What does the FDA drug side actually do?

Uploaded by anubis2814 on 26.08.2011

I've had a few people respond to my regulations video ask me why if the FDA trusts scientists
to make the drugs, then why don't they trusts the scientists to ensure that the drugs are
safe? Well they actually don't trust the scientists to make or test the drugs.
Let's go through the stages of clinical testing, as most people are unaware of how they work.
The science field starts with pre-clinical trials. These trials work on in-vitro or test
tube human or animal cells or in-vivo used on animal models, they they work under the
scrutiny of the scientific process. In Universities, there are strict ethics panels to ensure the
lowest level of animal suffering on the animal models. This is less true in terms of drug
companies. The pre-clinical trials are a lot of trial and error, every group working on
the most promising ideas as the science is very expensive. From these studies they can
assess the toxicity, efficacy or quantified effects and Pharmicokinetics which is the
understanding of what the drug is doing and why it has the effect that it does. Once this
information is compiled, the FDA gives the drug the status of investigational new drug
This drug then moves into phase zero which is a new stage using micro-dosing. Phase zero
and one are designed to determine side effects and toxicity of the drug in humans. They don't
even test to see if the drug does in humans what it does cells or animals, just to make
sure it wont kill you. Remember mice and other animal models tested are not little humans.

**Tasks and exercises:**
A - According to the transcript on FDA drug testing, what can researchers assess from pre-clinical studies? List each one.
B - Summarize the transcript on FDA drug testing in two sentences.
C - Please reproduce everything in the transcript on FDA drug testing from "What does the" down to "test the drugs.".

Stored records:
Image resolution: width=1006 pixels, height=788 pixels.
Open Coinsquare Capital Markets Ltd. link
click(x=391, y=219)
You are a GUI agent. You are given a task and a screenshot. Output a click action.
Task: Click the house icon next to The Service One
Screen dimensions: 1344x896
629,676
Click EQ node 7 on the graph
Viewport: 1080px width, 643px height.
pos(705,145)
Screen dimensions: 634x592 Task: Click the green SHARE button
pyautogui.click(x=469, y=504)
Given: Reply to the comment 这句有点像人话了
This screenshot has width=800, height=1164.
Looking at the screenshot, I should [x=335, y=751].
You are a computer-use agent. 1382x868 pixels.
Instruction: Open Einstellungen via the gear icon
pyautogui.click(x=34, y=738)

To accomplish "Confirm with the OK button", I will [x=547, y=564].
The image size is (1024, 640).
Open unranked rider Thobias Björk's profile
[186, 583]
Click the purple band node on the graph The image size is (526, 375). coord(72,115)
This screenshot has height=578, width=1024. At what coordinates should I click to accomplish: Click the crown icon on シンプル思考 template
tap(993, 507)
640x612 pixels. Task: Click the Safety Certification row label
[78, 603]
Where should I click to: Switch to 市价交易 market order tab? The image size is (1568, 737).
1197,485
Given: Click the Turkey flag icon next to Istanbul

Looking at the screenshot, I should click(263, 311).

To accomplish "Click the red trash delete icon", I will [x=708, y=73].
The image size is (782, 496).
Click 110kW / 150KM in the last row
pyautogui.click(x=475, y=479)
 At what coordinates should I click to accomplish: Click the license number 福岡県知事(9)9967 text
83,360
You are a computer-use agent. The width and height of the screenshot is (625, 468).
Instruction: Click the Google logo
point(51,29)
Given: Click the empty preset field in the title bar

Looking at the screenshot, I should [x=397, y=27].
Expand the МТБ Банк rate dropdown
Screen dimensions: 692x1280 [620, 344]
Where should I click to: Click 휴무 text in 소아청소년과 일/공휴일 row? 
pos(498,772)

**Exercise results:**
A -
- Toxicity
- Efficacy or quantified effects
- Pharmicokinetics (understanding what the drug is doing and why it has the effect that it does)

B - Pre-clinical trials test a drug on cells in test tubes or on animal models, and from them researchers assess its toxicity, efficacy and pharmacokinetics, after which the FDA gives it investigational new drug status. The drug then moves into phase zero, which uses micro-dosing, and phases zero and one are designed to find side effects and toxicity in humans, not whether the drug works in humans.

C -
What does the FDA drug side actually do?

Uploaded by anubis2814 on 26.08.2011

I've had a few people respond to my regulations video ask me why if the FDA trusts scientists
to make the drugs, then why don't they trusts the scientists to ensure that the drugs are
safe? Well they actually don't trust the scientists to make or test the drugs.